Moncef Slaoui also pointed out that a third group of vaccines (one from Novavax and the other from Sanofi and GlaxoSmithKline) could be authorized in the spring for use in April or May. Altogether, that third group could theoretically produce hundreds of millions of doses. (Although, see next section for problems with the second group of vaccines in human trials).

This week, though, Slaoui came under criticism when news came out that Pfizer had offered the U.S. government an additional 100 million doses (for 50 million people), but was declined. Slaoui said this was a result of Operation Warp Speed's portfolio strategy of spreading out its bets, and because Pfizer could not guarantee the timeframe for delivery. As a result, those doses were sold to other countries and are no longer available.

If and when all of these distribution headaches can be overcome, more challenges remain.

One of the biggest potential issues is public acceptance.

In a Pew Research poll this week, 40% said they were unlikely to take a vaccine (with 21% saying they would "probably not" and 18% said they would "definitely not"). Unless this changes, it could throw a monkey wrench into any mass vaccination plans.

The poll also found significant differences based on a person's gender, race, age, education, income and political party.
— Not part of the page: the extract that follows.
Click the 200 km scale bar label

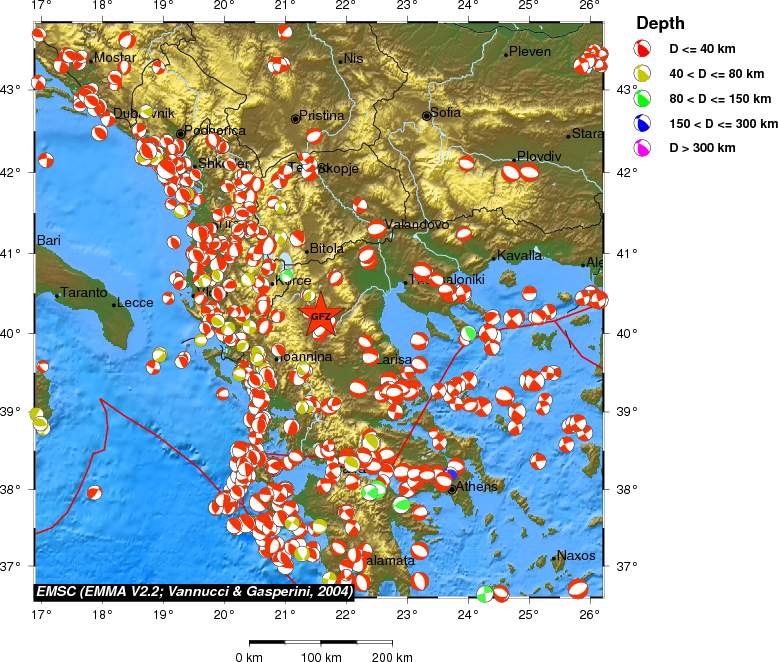[391, 657]
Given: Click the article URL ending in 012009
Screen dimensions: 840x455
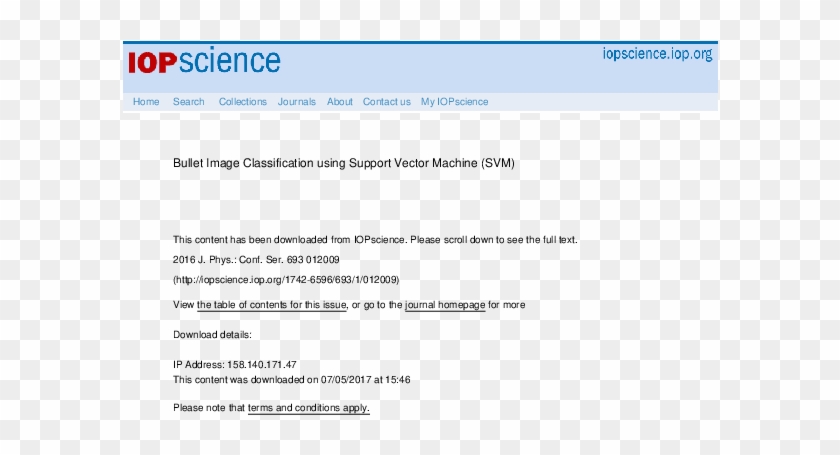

On the plus side, the percentage of people who are likely to take a vaccine is much higher than it was even just a couple months ago. Currently, that’s at 60% (with 29% saying “definitely” and 31% saying “probably”).

Sanofi-GlaxoSmithKline vaccine flunks out of phase 3 human trials

On Friday, two of the world's biggest vaccine makers, Sanofi and GlaxoSmithKline, announced that their experimental Covid 19 shot failed to produce a strong enough response in older people. And this will send them back to the drawing board. The partners said they will be launching a new phase 2 study with a more concentrated antigen in February. If that is successful, it would mean the earliest potential availability for the vaccine would be next year (i.e. end of 2021).